[Supplied material — start]
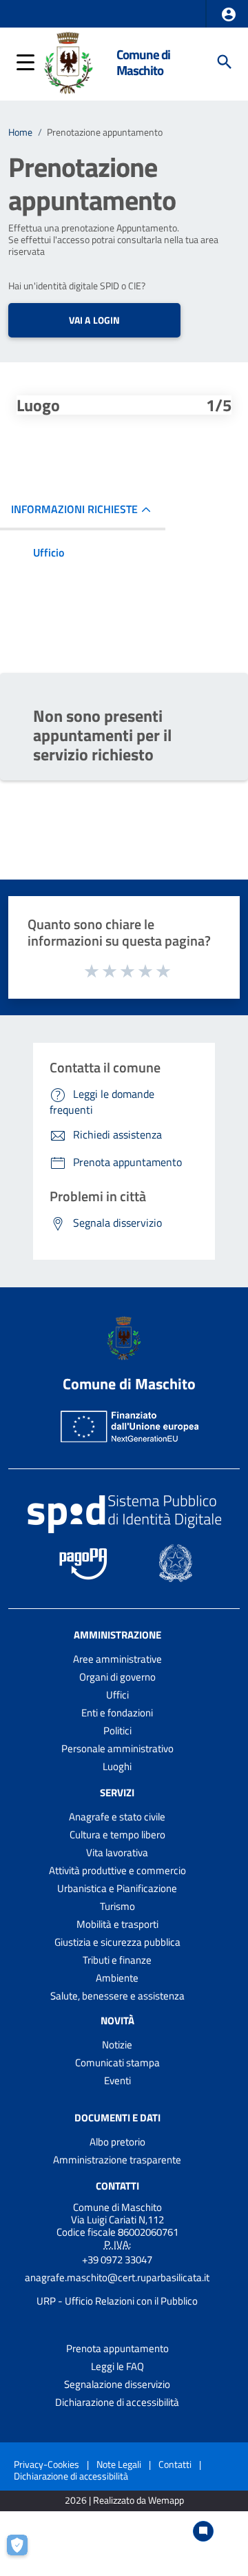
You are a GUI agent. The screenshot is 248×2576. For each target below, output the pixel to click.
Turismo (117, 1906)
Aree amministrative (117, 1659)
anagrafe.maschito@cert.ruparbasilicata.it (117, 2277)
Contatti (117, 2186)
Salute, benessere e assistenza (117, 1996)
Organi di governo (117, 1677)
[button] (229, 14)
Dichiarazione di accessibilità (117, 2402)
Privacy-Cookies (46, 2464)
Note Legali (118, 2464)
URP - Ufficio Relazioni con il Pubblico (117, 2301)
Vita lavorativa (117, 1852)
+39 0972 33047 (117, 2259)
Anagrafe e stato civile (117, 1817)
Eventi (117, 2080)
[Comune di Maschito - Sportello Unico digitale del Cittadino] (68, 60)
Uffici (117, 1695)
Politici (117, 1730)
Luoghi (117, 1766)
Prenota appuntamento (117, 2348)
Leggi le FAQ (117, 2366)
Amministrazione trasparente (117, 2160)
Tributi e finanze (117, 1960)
[Supplied material — finish]
Exercise goal. When an image appears in the data, skip it and output the rest exactly.

Solved exercise.
You are a GUI agent. The screenshot is 248×2576. For each target below, output the pixel to click.
Turismo (117, 1906)
Aree amministrative (117, 1659)
anagrafe.maschito@cert.ruparbasilicata.it (117, 2277)
Contatti (117, 2186)
Salute, benessere e assistenza (117, 1996)
Organi di governo (117, 1677)
[button] (229, 14)
Dichiarazione di accessibilità (117, 2402)
Privacy-Cookies (46, 2464)
Note Legali (118, 2464)
URP - Ufficio Relazioni con il Pubblico (117, 2301)
Vita lavorativa (117, 1852)
+39 0972 33047 (117, 2259)
Anagrafe e stato civile (117, 1817)
Eventi (117, 2080)
[Comune di Maschito - Sportello Unico digitale del Cittadino] (68, 60)
Uffici (117, 1695)
Politici (117, 1730)
Luoghi (117, 1766)
Prenota appuntamento (117, 2348)
Leggi le FAQ (117, 2366)
Amministrazione trasparente (117, 2160)
Tributi e finanze (117, 1960)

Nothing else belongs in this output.